Главной причиной этих терзаний были воспоминания о Бодене, трагически окончившей свои дни в подмосковном сумасшедшем доме. В первое время после того, как он получил известие о ее смерти, Потемкин довольно легко отнесся к этой потере, даже больше — он облегченно вздохнул, словно с него свалился тяжелый гнет каких-то чар.
Но однажды он нечаянно забрел в ту часть своей картинной галереи, где были развешаны портреты Бодены во всех видах, позах и костюмах, до костюма нашей прародительницы Евы включительно; и при виде этих портретов его сердце резануло мучительное лезвие скорби, и он снова очутился во власти прежних чар, еще более тяжелых, еще более властных, еще более безнадежных…
Сначала Потемкин хотел сжечь эти портреты, чтобы отогнать навсегда всякое воспоминание о чаровнице-цыганке. Но у него не хватило сил на это, и отчаяние, раскаяние, сожаление всецело завладели им.

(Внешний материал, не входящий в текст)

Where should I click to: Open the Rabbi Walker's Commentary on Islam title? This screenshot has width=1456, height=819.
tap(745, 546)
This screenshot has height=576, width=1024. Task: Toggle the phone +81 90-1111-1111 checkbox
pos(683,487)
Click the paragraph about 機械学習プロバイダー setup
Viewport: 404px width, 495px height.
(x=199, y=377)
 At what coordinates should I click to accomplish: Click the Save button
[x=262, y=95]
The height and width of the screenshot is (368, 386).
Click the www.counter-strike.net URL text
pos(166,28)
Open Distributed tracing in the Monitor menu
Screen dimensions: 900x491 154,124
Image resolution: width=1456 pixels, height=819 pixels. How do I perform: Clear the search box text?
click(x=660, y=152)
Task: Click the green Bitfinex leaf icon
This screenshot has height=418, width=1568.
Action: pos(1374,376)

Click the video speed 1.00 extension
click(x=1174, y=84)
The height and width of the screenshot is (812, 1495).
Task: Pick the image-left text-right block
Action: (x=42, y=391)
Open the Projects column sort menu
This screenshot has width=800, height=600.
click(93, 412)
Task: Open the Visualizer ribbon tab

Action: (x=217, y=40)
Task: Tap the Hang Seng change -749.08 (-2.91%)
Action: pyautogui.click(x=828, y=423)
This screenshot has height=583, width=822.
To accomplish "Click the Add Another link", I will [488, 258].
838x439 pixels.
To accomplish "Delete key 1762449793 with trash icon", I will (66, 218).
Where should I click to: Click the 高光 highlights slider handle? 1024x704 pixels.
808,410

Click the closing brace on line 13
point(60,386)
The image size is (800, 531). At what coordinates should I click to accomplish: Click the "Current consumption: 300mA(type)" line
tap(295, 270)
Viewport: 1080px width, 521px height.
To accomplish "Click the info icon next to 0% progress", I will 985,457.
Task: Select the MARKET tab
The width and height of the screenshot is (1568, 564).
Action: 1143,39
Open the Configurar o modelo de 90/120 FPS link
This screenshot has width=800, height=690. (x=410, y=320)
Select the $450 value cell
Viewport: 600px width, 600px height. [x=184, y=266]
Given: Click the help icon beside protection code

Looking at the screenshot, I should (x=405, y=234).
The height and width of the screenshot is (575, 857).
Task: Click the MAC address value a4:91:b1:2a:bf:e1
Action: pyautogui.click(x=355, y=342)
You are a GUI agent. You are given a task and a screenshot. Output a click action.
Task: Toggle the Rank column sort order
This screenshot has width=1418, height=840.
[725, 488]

Когда он увидел Катарину Габриелли, то что-то в ее голосе своими интонациями удивительно напомнило ему Бодену. Он стал присматриваться к артистке и увидел, что и в характере примадонны было много общего со смуглянкой-ведьмой: та же необузданность, та же прямолинейность, доходящая до дерзости, то же упрямство, задор…
Кончилось тем, что Потемкин стал серьезно ухаживать за дивой, что и подметил острый взгляд княгини Голицыной.
— Не могу вам описать, синьора, как мучительно-сладко мне слушать ваш голос! — сказал Потемкин, идя однажды с певицей по зале к своей картинной галерее. — Когда вы начинаете петь, в моей душе встают воспоминания о былом счастье, навсегда скрывшемся для меня… И мне хочется закрыть глаза и только слушать, слушать вас, слушать ваш дивный голос…
— А знаете ли, ваша светлость, что это — далеко не комплимент для меня! Неужели я настолько некрасива, что вам хочется слушать меня с закрытыми глазами?
12
«Он может меня заставить кричать, но петь — никогда!» (итал.).